Soon, contrary to Mr. Bogle’s advice, Vanguard began selling exchange-traded funds, or E.T.F.’s — index funds that may be bought or sold throughout the trading day. For years, Mr. Bogle had opposed this move, saying E.T.F.’s enable frequent trading, which generally hurts individual investors. He compared the innovation to “giving an arsonist a match.”

Now Mr. Bogle says that some E.T.F.’s, like those that mimic core Vanguard index funds, are fine if used carefully by buy-and-hold investors or by institutional investors for specific purposes. But he warns that they are dangerous for investors because many E.T.F.’s track relatively obscure sections of the market and all of them encourage the propensity to trade rapidly — “to speculate, rather than invest.”

In a telephone interview, Mr. McNabb, Vanguard’s current chief executive and chairman, wouldn’t comment on the Brennan-Bogle relationship. He praised both men, saying, for example, that Mr. Brennan’s introduction of E.T.F.’s expanded Vanguard’s influence and, therefore, Mr. Bogle’s legacy.
“We revere Jack Bogle here,” Mr. McNabb said. “Everybody can quote his sayings. He laid out a vision for the company and set up an ownership structure unlike anything the industry had ever seen.”
Mr. McNabb added: “We live and breathe the fact that we’re client-owned, that we’re built for the long-term, and that we serve only one constituency, our clients, who are also our owners. That’s all Jack Bogle.”

For his part, Mr. Bogle says the company embodies his ideas. Current executives are making “hard decisions and doing a good job and doing it very sincerely.” But, he adds, “I think it’s good that I have an independent voice.”

ON the Vanguard campus, on a lawn near the cafeteria, stands a 7-foot-high bronze statue of Mr.
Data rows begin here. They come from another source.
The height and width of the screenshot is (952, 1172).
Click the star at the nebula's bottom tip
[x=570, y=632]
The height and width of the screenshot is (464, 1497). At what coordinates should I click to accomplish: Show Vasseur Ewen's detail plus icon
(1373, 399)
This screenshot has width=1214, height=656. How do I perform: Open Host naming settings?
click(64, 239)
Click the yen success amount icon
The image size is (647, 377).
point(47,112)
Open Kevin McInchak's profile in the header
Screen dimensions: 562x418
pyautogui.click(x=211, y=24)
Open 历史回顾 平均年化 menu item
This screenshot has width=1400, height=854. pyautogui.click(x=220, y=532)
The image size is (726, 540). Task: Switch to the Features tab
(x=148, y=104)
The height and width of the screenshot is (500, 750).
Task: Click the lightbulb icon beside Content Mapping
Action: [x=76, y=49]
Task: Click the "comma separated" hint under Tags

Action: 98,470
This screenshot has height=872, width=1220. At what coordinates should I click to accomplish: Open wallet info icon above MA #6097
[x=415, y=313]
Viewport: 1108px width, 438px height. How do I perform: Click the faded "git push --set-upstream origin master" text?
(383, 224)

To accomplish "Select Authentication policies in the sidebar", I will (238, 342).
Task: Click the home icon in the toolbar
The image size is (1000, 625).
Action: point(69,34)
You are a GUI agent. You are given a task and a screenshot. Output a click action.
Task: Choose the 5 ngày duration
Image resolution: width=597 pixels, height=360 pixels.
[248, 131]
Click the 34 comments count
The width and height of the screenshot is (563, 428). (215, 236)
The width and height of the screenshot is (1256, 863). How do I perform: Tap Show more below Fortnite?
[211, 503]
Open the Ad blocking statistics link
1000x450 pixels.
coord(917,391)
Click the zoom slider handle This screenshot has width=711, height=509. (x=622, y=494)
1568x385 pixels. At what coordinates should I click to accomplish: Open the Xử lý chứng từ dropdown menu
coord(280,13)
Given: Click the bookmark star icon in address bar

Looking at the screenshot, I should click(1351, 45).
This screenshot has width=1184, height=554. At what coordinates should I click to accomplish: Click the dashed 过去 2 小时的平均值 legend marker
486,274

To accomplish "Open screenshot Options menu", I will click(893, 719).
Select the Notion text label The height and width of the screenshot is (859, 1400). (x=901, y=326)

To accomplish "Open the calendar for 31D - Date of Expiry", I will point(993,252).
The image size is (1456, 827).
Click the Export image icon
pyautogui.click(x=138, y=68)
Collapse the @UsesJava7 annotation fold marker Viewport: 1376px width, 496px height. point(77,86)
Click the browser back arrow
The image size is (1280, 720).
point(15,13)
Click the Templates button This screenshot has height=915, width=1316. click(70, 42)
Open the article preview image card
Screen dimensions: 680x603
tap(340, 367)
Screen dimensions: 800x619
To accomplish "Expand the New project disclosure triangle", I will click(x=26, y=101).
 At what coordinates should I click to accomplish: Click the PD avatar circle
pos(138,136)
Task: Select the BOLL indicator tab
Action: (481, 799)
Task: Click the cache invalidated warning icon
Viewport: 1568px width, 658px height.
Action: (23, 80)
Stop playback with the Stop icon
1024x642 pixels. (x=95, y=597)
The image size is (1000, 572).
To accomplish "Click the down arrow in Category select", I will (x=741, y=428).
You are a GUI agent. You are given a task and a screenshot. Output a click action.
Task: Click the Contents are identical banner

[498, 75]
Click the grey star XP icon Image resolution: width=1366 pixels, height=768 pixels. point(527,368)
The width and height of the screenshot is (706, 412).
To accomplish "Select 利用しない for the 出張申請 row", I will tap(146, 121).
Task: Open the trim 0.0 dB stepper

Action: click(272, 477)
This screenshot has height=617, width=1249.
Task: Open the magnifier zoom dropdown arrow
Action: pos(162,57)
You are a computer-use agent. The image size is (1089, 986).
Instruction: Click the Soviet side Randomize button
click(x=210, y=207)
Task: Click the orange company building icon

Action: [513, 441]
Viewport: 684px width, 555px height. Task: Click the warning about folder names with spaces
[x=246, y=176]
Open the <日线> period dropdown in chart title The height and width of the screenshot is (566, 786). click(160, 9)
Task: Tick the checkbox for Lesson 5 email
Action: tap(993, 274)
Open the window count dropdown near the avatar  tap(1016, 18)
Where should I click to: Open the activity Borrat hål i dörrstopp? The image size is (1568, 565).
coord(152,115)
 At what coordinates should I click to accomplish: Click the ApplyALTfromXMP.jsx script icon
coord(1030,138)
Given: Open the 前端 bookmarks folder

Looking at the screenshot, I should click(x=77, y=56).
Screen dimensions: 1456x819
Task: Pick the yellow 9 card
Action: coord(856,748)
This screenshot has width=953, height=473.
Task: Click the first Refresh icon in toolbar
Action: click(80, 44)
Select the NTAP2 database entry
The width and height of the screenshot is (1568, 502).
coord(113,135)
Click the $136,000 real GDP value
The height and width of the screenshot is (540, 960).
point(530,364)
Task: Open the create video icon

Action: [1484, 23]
Bogle.

He is sheepish about it. “I’m not sure we should’ve done it, but there it is,” he says. “It’s a good likeness, isn’t it?”

Indeed, it is. Thomas J. Warren, the sculptor who created it in 1996, said the Vanguard board commissioned the statue when Mr. Bogle was ill, and that he became stronger as work proceeded.
“Mr. Bogle was very humble about it,” Mr. Warren says. “I went out to his house to ‘live cast’ his face one day, and I was late. He was dressed for a board meeting, but he was very gracious and got down on the kitchen floor, and we made the mold.” Mr. Bogle asked him not to prettify his image. “Mr. Bogle has arthritis, but he told me to go ahead and show him the way he really is, so the fingers on the statue are gnarled.”

One day earlier this year in the company cafeteria — the “galley,” as it’s called at the nautically themed Vanguard — Mr. Bogle ordered a grilled cheese sandwich and chatted with an endless stream of young well-wishers. On the walls were murals embellished with quotations from his speeches:
“Like a rock.”
“Even one person can make a difference.”
“Press on regardless.”
“We lead.”

“Success must not be bought but earned.” And, of course, there is another, which may be his favorite. “Stay the course,” Mr. Bogle says.